__EXTRACTED RECORDS__
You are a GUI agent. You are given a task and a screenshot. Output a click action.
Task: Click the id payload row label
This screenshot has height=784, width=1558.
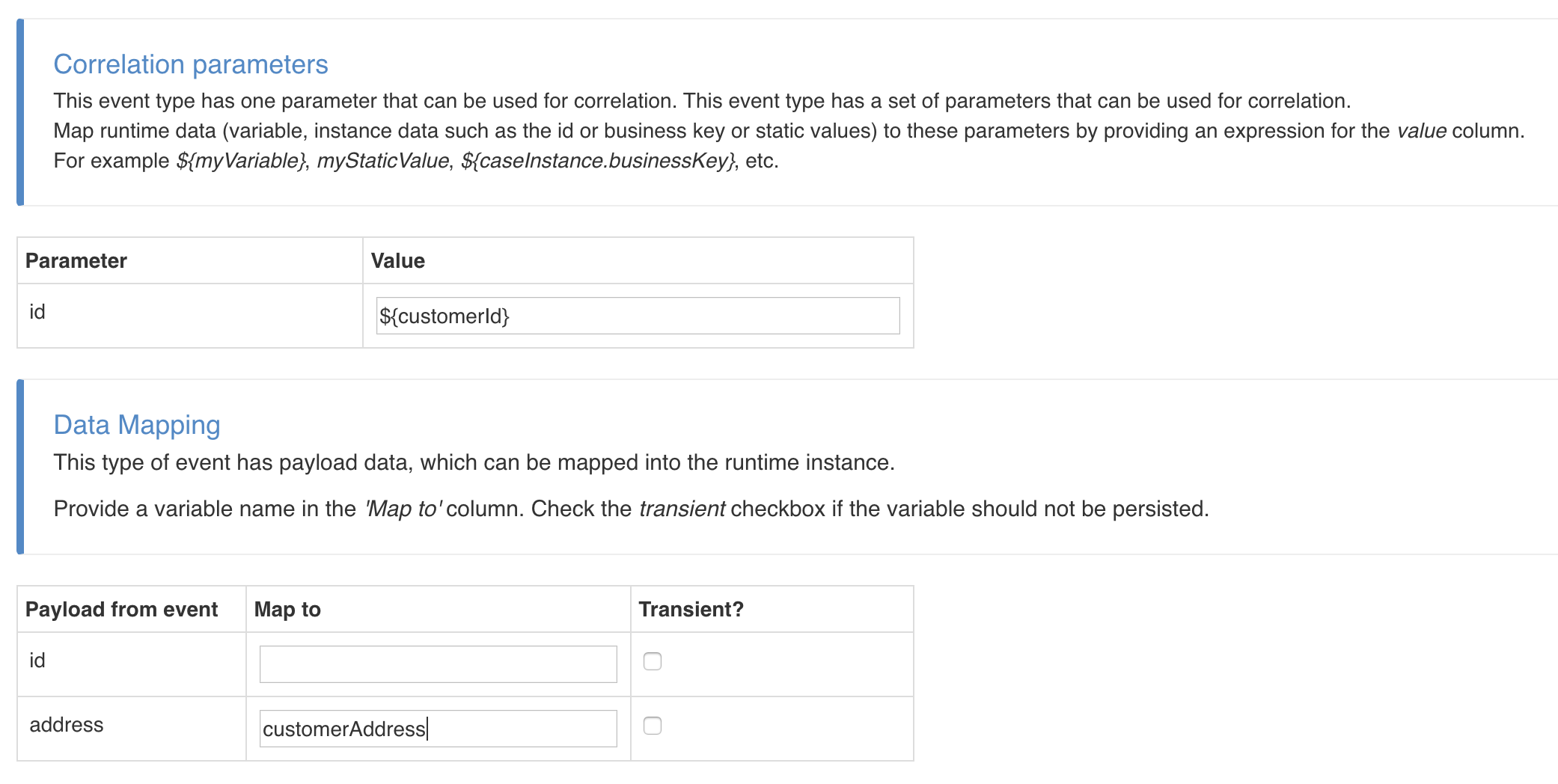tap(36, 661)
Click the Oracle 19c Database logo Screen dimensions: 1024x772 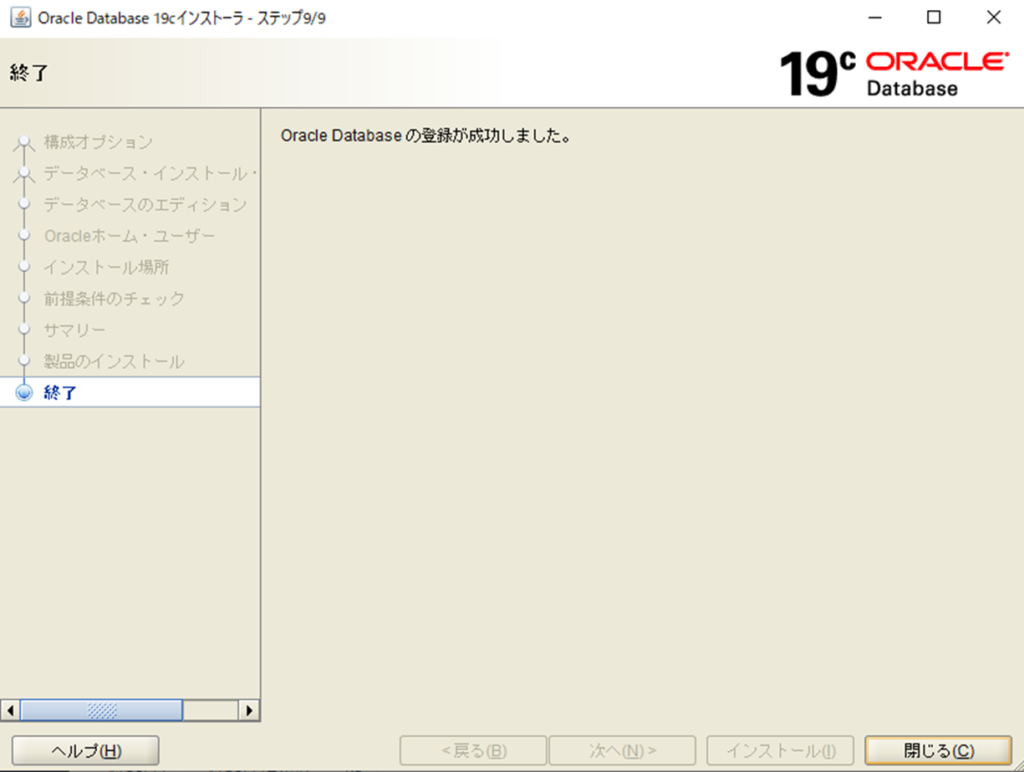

__WHAT THIS TASK INVOLVES__
Please hand back every entry above exactly, with no images in the copy.

__REPLY TO THE TASK__
You are a GUI agent. You are given a task and a screenshot. Output a click action.
Task: Click the id payload row label
This screenshot has height=784, width=1558.
tap(36, 661)
Click the Oracle 19c Database logo Screen dimensions: 1024x772 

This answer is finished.